携帯電話情報の漏洩で、電話会社の関係者らが立て続けにお縄になった。探偵や情報屋といわれる闇のネットワークがあるらしいと「直撃御免」コーナーで切り込んだ。
携帯電話販売店の元店員というのが「携帯の契約情報が10万円とか1万円とかで売れるとか聞いたことがある」という。思わず「ホントかよ」といいたくなる。しかし本当らしい。情報屋から探偵業者に送られて来た「料金表」というのがあった。携帯電話なら、名義人・ 住所でいくら、生年月日までならいくらと並んでいて、docomo、au、softbankと会社別になっている。同様に、一般電話、戸籍、銀行口座、車両情報と金額が表示してある。そして、通常なら1万8500円、急ぎだとdocomo 5万3000円、au 3万2000円、softbank 4万5000円となっている。現にこうした流れで逮捕者が出ている。
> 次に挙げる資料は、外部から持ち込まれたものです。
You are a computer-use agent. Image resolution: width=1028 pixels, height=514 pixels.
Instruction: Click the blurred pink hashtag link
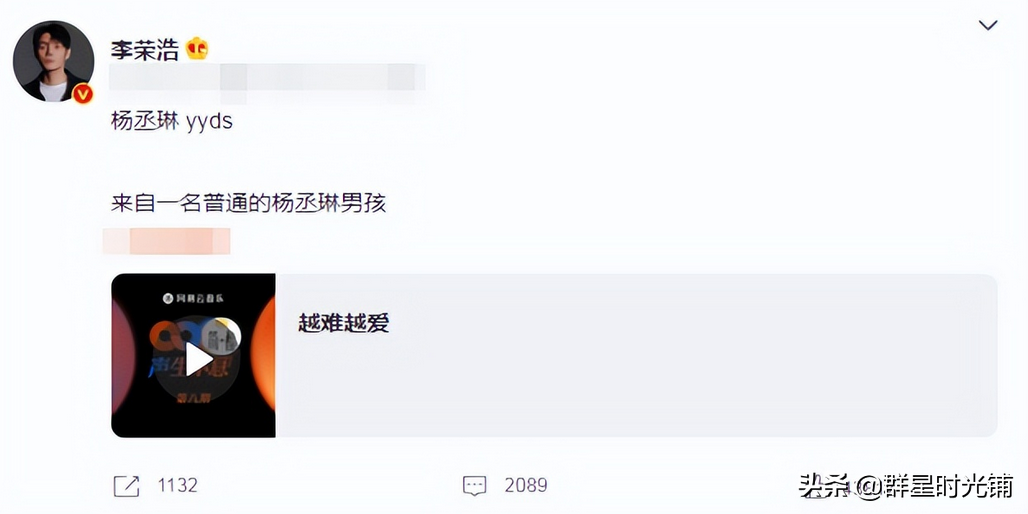(x=167, y=241)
「名前、住所、電話番号、生年月日、契約内容」1件1万円で売ってたau女性店員
今年6月(2012年)に、ソフトバンクショップの元店長が契約者の電話番号などを漏洩したとして逮捕された。7月にはドコモでも派遣社員が逮捕され、9月にはau販売店の女性店員が逮捕された。3社のシェアは95%、契約台数はおよそ1億2000万台になるから、日本中が丸裸みたいなものだ。
逮捕されたauの女性店員は5年間に約1000件近くを流していたという。情報にアクセスできるのは「認められた人間だけ」で、静脈認証が必要というが、その店では店員3人が全員アクセスできた。それはそうだろう。アクセスできないと、機種の変更などの客のニーズを処理できない。元店員も「アクセスできないと商売にならない」という。名前、住所、電話番号、生年月日、契約内容が1発でわかる。女性店員は探偵社に1件1万円で流していたとされる。つまり1000万円近いということだ。
その探偵社は閉まっていたが、表の料金表には、浮気・素行調査2万6000円、家出人探し9万8000円、盗聴器発見2万円などと並んで、電話番号調査4万5000円とあった。1万円で入手なら3万5000円の儲けということになる。だが、まだ先があった。この探偵社は3万2000円で愛知県の情報屋にこれを売っていたのだ。訪ねてみるとマンションの一室だった。 表札は空白で応答もない。マンションの住人は「2人いた。サラリーマン風だった」という。この情報屋は先月(2012年9月)、愛知県警に摘発されたが、押収資料によると5年間に12億7000万円も荒稼ぎしていたという。
情報屋のソース「警察官、運輸局、ハローワーク、司法書士・行政書士」まで…
情報屋とは何者か。ある探偵業者は「われわれの間ではデータ屋といって、ファクスを送ってくる」と話し、見せられたのが前出の料金表だった。こうして買った情報を別の探偵社に転売するのだという。「とくダネ!」はリストの情報屋と連絡をとったが、「フジテレビですが」と言った途端に電話を切られ、そのうち通じなくなった。
愛知県警の調べでは、情報源は広範囲に及んだ。犯罪情報は警察官から、車なら運輸局から、ハローワークもあれば、戸籍関係だと司法書士、行政書士までがかかわっていた。闇のネットワークである。
司会の小倉智昭「私の個人情報なんて全部もれてるだろうと思ってますよ」
取材した榎並大二郎レポーターも「こわいなと思いました。銀行口座の明細まで調べられてしまう」という。
小倉「やたら個人情報を求められるでしょう。個人の認証で、名前、生年月日を答えたら、『あの小倉さんですか』といわれたことがある。それは全部見えてるってことだよね」(大笑い)
禁酒法とアル・カポネじゃないが、隠すからカネになる。しかしオープンにはできない。嫌な時代になったものだ。